Civil War was basically the Avengers 3 and consisted of a bunch of superheroes arguing over laws and Baron Zemo.

Civil War was a story 5 or 6 years, at a bare minimum, and at least 8 movies in the making (ever since, at a bare minimum, Captain America 1). It's the twelfth movie in a franchise spanning almost a decade. It's an earned plot and comes across when the MCU is comfortable enough that Ant-Man and Avengers 2, two movies that are complete opposites in terms of stakes, came out in the same year.

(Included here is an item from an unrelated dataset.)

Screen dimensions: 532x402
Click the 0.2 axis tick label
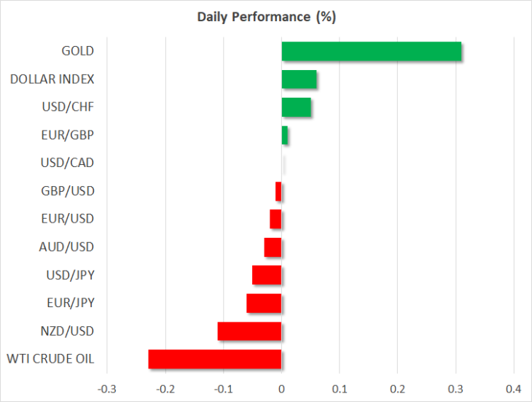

And realistically speaking, virtually nothing outside of extreme examples (Crisis, Secret Wars 2015, arguably Infinity War) there is nothing audiences care about more than "heroes fighting each other". Civil War and Annihilation were both running at the same time in the MU, and on any empirical level one points to the latter as the "bigger" story with the higher and more dangerous stakes, but everyone bought- and subsequently cared about - the former way more. It's a more investing story, because "Annihilation wave is trying to wipe out all sentient life in the universe" is on some level too big to grasp. Iron Man and Captain America in that "Iron Man blasting Cap's shield" pose is powerful due to its sheer iconography.

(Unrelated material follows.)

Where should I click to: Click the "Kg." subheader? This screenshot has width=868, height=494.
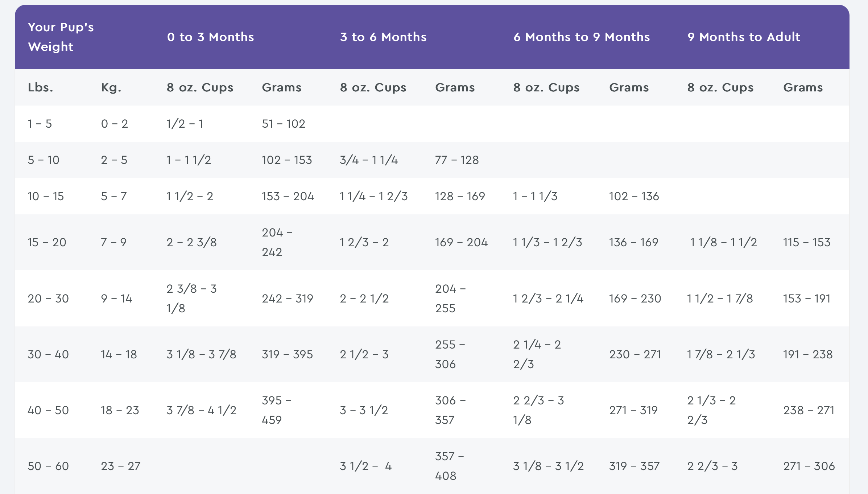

The DCEU has established itself as a franchise that's been trying to top itself every time. They just haven't done the groundwork unlike Marvel to build to its more powerful sequences or establish a baseline to its universe besides sheer, unending, cosmic chaos, investing in spectacle over any sort of ground-level stability. Maybe Suicide Squad and Wonder Woman'll be able to reverse this issue (and I hope in SS's case it's successful, because Suicide Squad is a cool-as-hell concept), but as it stands we're dealing with a franchise that just doesn't know when to stop. If CW had that airport scene transition into Annihilus popping up and crowing about the Negative Zone destroying Earth and eventually the known universe it would've...well, it could've possibly been cool anyways because Annihilus is an awesome villain and the Negative Zone is a sick concept, but it would've been an unnecessary addition to a movie that already understood the cinematic power of its inherent premise. DC just doesn't.

ImpAtom
May 24, 2007

Toxxupation posted:

Civil War was a story 5 or 6 years, at a bare minimum, and at least 8 movies in the making

It really wasn't. There is no particular reason they couldn't have made it prior to this. Movies don't need twelve different movies of buildup. It doesn't hurt to have them but Civil War isn't the first film about two groups fighting and many of those films don't need buildup.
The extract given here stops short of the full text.